Somos muitos, ainda que tão poucos.

Texto: Damaris Silva

Além de um elemento fundamental para impulsionar as reais mudanças na sociedade contemporânea, a diversidade é parte integrante de nossa formação social, política, cultural e econômica. A partir dela, e por meio dela, estão engendradas as reais possibilidades de evolução em todas essas esferas. Especificamente no campo educacional, já é sabido por todos nós a importância da promoção de práticas inclusivas, que culminem na promoção da igualdade. O desafio, porém, é atentar para que esta deixe de ser uma questão periférica em nossas conversas, nossos ideais e em nosso cotidiano. Olhar para a diversidade na educação é uma via de mão única em nosso compromisso contínuo com a formação plena dos estudantes e com a justiça social. 

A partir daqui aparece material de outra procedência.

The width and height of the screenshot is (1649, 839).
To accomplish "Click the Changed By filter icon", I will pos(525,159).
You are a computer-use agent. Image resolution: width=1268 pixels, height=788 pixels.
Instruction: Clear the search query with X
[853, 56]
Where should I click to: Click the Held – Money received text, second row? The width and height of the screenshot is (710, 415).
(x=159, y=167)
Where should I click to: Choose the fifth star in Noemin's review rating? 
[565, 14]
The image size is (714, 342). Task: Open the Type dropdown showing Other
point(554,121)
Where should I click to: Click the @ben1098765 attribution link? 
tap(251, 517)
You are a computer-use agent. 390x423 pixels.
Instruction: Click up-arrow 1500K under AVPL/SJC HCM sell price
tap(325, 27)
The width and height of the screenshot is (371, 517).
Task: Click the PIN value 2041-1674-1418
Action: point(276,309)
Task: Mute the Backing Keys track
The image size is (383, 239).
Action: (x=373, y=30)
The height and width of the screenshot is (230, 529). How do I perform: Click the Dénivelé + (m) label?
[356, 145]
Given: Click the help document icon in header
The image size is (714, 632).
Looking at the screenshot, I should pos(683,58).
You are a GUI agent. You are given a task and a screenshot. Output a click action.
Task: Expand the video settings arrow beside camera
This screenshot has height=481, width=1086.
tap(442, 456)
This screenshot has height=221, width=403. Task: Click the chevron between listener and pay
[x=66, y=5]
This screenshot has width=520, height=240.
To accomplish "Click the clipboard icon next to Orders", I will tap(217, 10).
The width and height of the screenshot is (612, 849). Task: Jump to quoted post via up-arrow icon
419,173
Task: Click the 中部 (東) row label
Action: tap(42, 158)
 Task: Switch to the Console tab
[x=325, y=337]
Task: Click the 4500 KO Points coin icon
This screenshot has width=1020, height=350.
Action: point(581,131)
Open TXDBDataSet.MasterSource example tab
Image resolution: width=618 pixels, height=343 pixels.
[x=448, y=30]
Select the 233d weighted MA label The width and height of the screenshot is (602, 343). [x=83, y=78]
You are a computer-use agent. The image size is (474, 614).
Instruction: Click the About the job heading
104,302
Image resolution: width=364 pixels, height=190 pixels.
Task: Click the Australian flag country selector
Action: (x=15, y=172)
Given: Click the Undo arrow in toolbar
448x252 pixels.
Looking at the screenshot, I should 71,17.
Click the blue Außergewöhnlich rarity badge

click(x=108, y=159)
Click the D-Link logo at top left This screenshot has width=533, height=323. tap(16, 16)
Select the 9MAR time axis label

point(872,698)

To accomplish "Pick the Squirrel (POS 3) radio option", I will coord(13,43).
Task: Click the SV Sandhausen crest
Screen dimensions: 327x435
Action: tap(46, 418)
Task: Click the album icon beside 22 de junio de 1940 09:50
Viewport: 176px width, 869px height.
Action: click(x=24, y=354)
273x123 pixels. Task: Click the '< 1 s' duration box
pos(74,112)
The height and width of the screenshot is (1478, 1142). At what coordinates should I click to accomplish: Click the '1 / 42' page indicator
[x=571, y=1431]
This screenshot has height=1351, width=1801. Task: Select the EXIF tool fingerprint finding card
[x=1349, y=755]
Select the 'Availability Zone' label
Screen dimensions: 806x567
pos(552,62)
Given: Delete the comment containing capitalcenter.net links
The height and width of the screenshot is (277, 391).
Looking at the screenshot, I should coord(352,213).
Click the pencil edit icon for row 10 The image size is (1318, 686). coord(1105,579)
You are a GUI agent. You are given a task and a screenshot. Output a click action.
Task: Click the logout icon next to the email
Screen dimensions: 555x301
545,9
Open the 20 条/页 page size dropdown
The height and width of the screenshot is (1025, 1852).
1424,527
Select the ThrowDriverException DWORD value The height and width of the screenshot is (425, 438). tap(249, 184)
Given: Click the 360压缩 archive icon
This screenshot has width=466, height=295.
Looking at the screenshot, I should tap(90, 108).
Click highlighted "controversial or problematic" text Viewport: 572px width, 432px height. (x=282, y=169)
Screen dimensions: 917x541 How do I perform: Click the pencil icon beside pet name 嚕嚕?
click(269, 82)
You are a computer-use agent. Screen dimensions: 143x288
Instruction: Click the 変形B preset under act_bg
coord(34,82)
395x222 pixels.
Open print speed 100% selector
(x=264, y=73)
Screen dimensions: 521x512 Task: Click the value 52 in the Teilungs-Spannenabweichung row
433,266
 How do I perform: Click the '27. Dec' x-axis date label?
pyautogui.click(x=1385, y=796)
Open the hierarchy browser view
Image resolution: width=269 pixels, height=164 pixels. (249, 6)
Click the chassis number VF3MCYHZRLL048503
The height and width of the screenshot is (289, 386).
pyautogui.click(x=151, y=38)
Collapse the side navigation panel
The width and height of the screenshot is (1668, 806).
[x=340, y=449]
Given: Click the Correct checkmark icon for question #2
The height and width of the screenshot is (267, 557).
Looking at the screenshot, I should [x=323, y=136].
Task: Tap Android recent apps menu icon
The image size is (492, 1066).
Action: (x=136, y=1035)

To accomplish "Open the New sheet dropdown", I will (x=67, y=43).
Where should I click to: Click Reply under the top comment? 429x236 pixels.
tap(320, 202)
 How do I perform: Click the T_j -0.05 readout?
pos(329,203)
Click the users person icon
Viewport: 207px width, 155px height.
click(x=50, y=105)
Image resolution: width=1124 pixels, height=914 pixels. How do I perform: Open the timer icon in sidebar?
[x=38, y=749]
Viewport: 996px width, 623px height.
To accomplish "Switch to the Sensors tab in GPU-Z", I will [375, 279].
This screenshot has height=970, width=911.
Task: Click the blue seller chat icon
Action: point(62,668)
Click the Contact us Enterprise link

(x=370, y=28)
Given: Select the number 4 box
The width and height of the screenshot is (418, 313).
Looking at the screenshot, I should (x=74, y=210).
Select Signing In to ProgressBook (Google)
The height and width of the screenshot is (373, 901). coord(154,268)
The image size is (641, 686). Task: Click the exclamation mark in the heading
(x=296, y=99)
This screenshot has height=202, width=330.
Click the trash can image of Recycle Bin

Chegamos a um momento em que a “boa educação” ou a “educação de qualidade” se tornaram conceitos que, invariavelmente, exigem o olhar atento aos grupos minoritários e marginalizados, às violências diárias que os afetam e à importância do reconhecimento da diversidade como uma riqueza que contribui para o desenvolvimento humano. Como nos diz Paulo Freire em Pedagogia da autonomia: “ensinar é uma especificidade humana”. Para ele, a educação é uma forma de intervenção no mundo baseada no diálogo, na problematização e na conscientização. Em Freire, a educação é uma prática humana que implica o reconhecimento da diversidade, da historicidade e da cultura dos educandos e educadores. Desse modo, a educação deve ser tida como uma prática humanizante e humanizada que envolve dimensões éticas, estéticas, políticas, cognitivas e emancipatórias. Portanto, trazer à educação escolar aspectos que discorram sobre a luta antirracista, por exemplo, é essencial para que a educação para todos seja parte do dia a dia e não seja a exceção ou apenas um projeto isolado. 

Em termos de legislação, vale ressaltar que tais práticas vêm sendo ostensivamente inseridas nas políticas públicas educacionais brasileiras. Relembrando um breve percurso, ocorreu em nossa história recente uma vitória histórica do movimento social negro brasileiro com a aprovação da Lei n. 10.639/2003, que modificou a Lei de Diretrizes e Bases n. 9.394/1996 e tornou obrigatório o ensino da História e Cultura Afro-Brasileira e Africana em todos os níveis e componentes curriculares da educação. Essa lei é fruto de décadas de lutas e reivindicações que buscam uma educação mais inclusiva, democrática e, consequentemente, antirracista.  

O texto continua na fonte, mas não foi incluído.